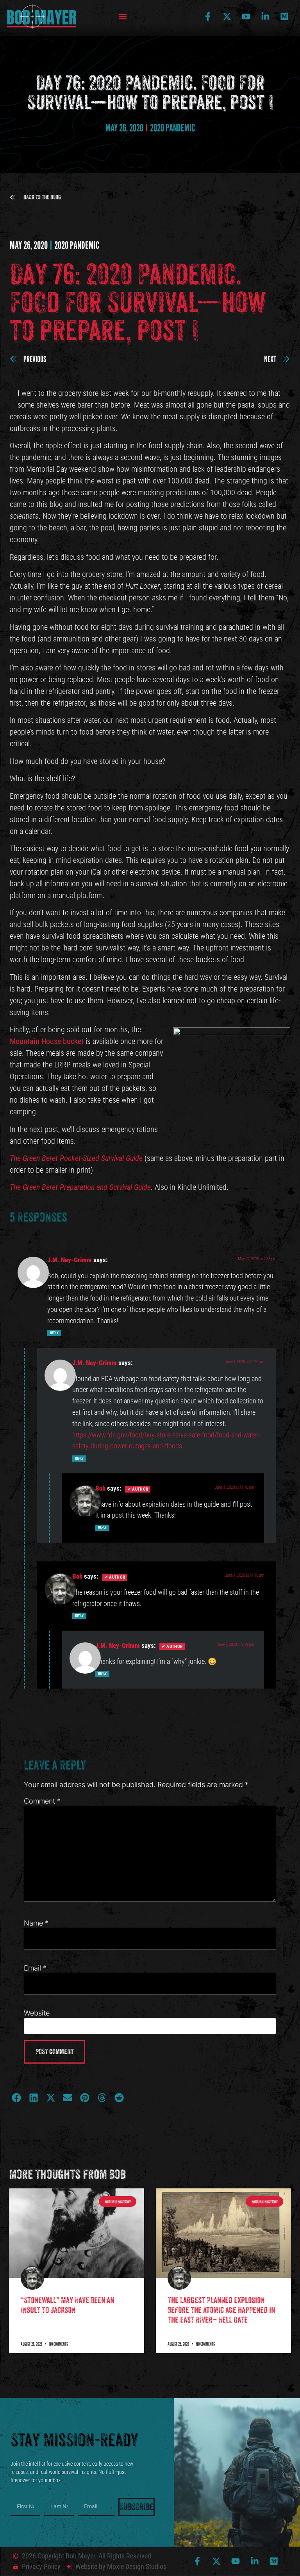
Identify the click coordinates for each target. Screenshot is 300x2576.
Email (35, 1968)
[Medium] (284, 16)
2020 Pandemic (172, 128)
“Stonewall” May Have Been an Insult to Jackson (67, 2305)
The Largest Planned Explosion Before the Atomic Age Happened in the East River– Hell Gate (221, 2310)
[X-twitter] (227, 16)
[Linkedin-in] (265, 16)
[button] (122, 16)
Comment (42, 1801)
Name (36, 1923)
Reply (54, 1333)
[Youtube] (246, 16)
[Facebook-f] (207, 16)
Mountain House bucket (47, 1041)
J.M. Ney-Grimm (69, 1260)
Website (37, 2013)
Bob (100, 1488)
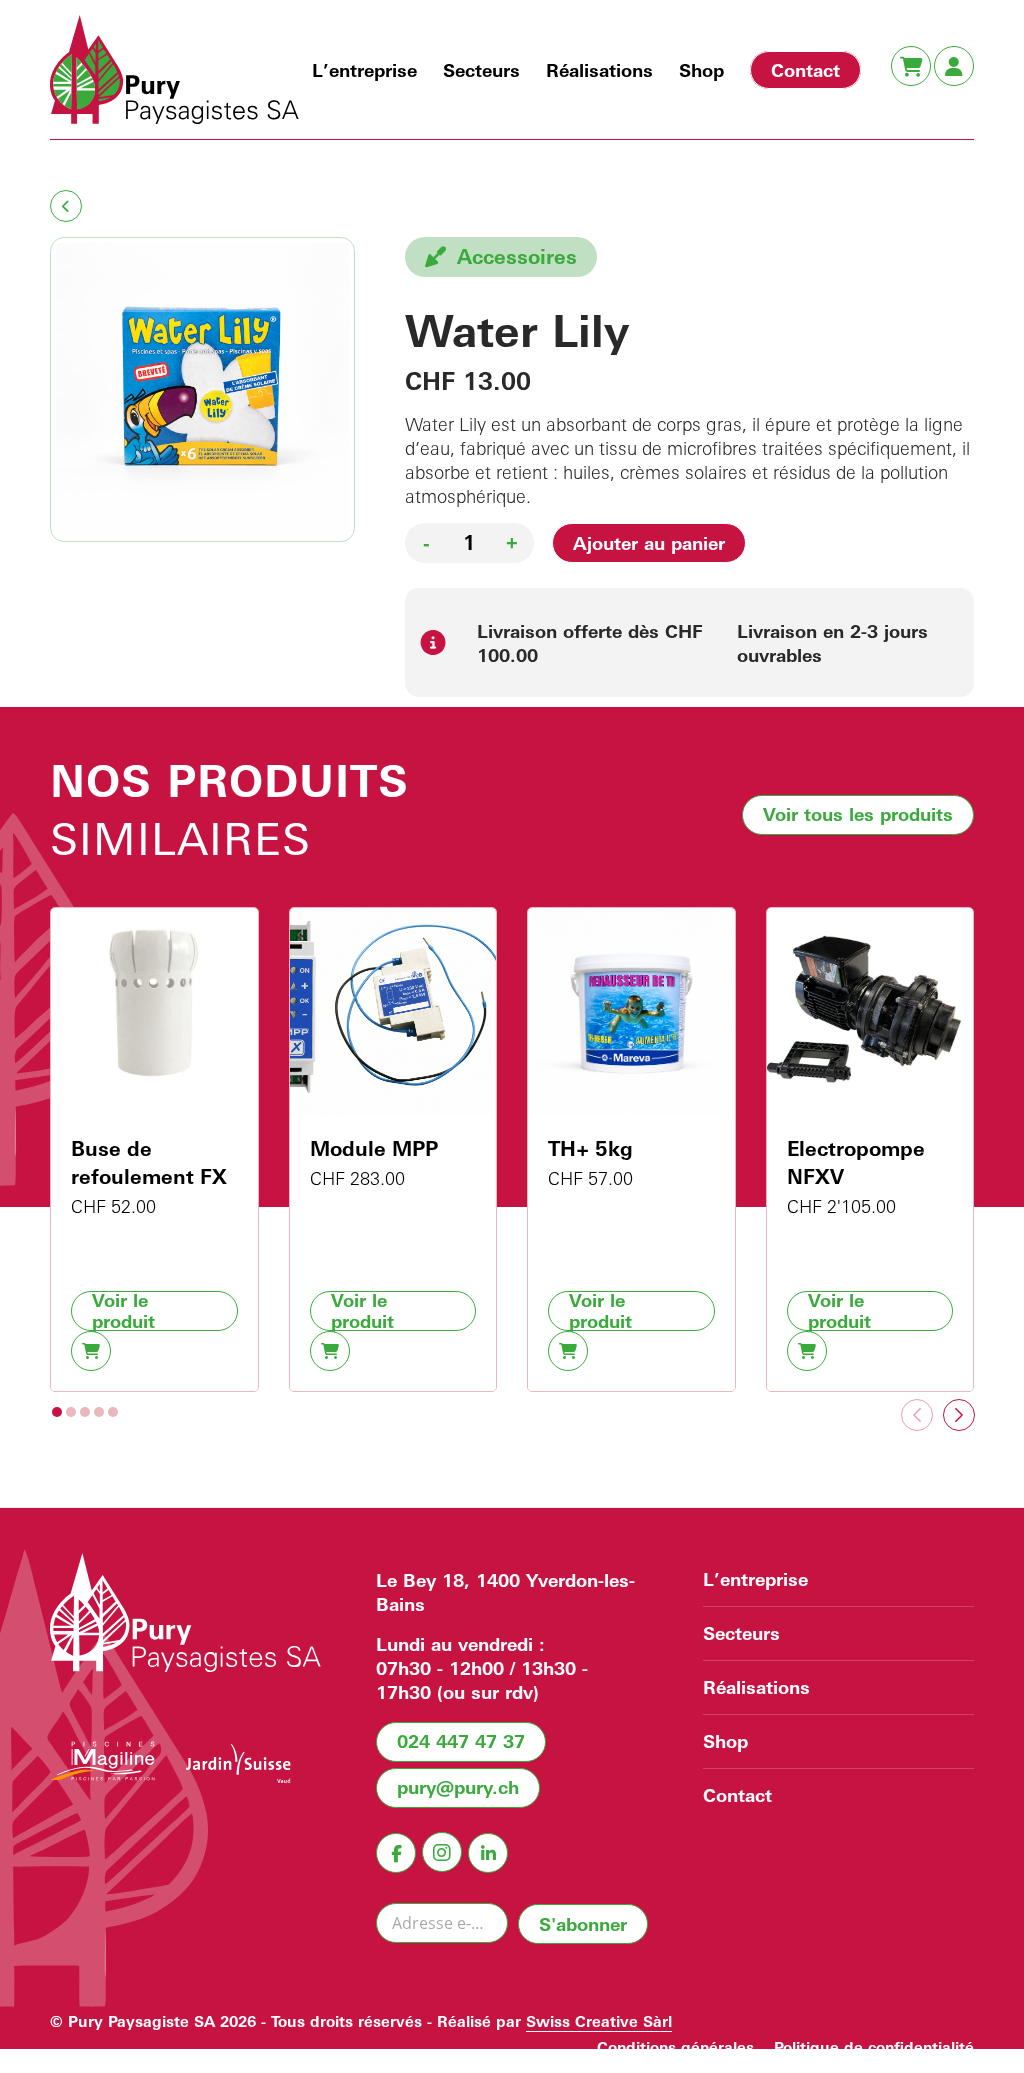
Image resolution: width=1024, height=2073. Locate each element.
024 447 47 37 (461, 1741)
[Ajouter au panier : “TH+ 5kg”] (568, 1351)
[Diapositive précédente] (917, 1415)
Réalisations (756, 1687)
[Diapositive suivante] (959, 1415)
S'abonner (583, 1924)
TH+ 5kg (590, 1148)
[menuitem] (364, 70)
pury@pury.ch (458, 1787)
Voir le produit (123, 1311)
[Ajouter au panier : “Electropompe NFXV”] (807, 1351)
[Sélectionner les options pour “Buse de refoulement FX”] (91, 1351)
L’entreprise (755, 1579)
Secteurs (741, 1633)
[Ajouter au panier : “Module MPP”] (330, 1351)
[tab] (57, 1412)
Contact (737, 1795)
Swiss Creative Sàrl (599, 2021)
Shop (725, 1741)
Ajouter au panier (649, 543)
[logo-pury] (174, 69)
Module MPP (374, 1148)
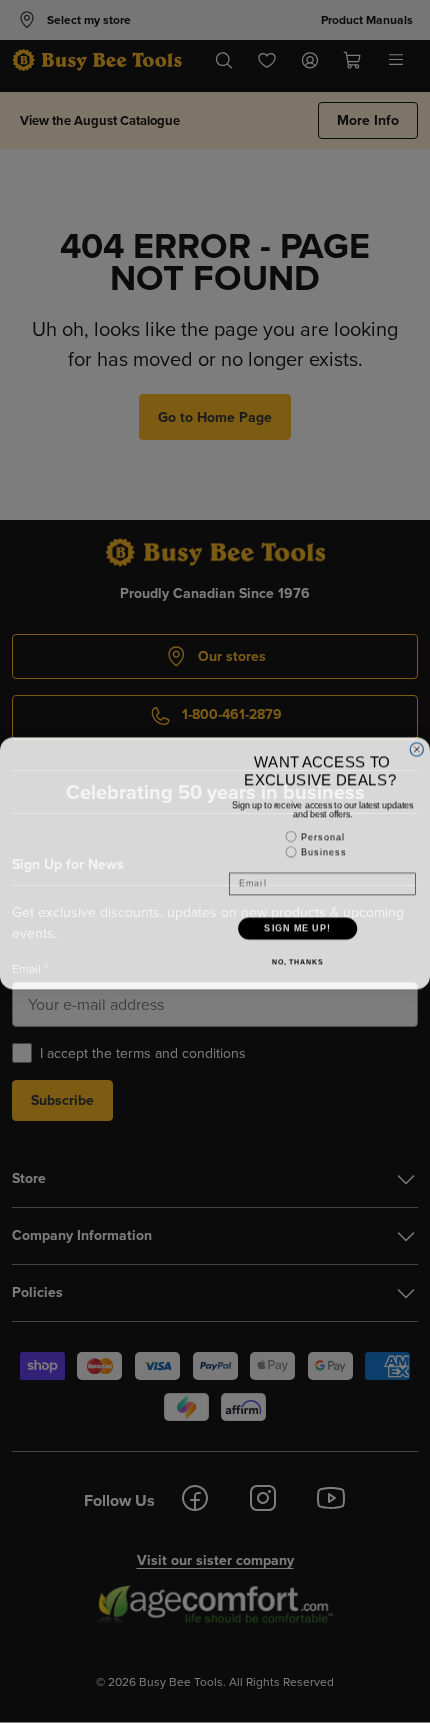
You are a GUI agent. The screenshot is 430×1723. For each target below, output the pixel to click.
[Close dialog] (416, 747)
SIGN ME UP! (297, 926)
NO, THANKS (298, 960)
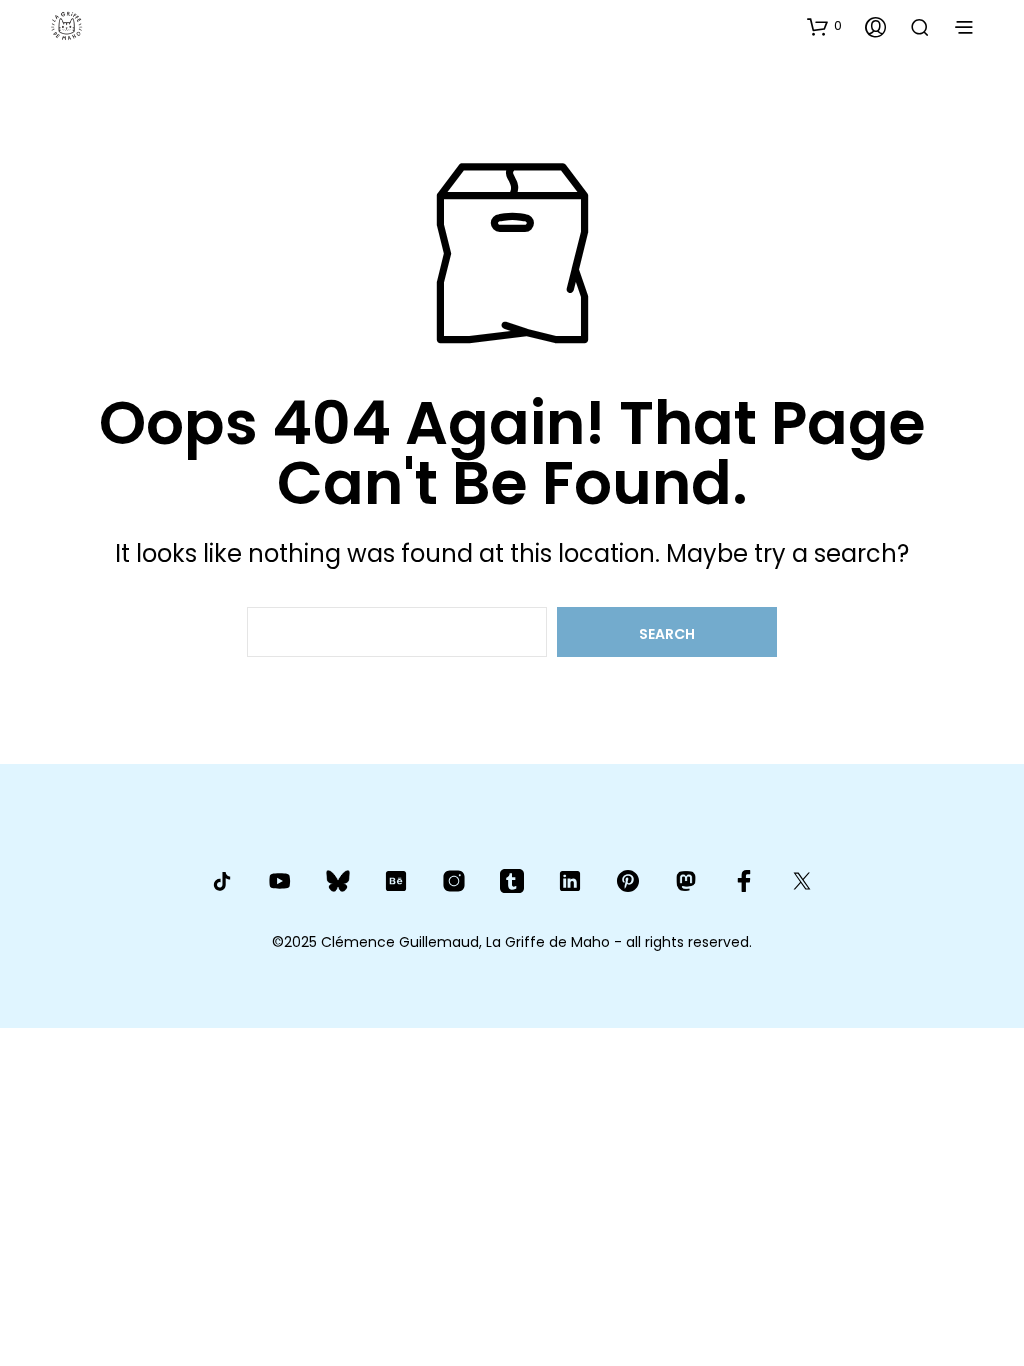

--

> [YOUR TASK]: Sift the data above for lines with "target", then copy each one.

> [RESPONSE]:
Identify the click coordinates for each target. Screenshot is 300x2576.
You are a GUI agent. The screenshot is 430×1723. For each target below, output the pixel to click.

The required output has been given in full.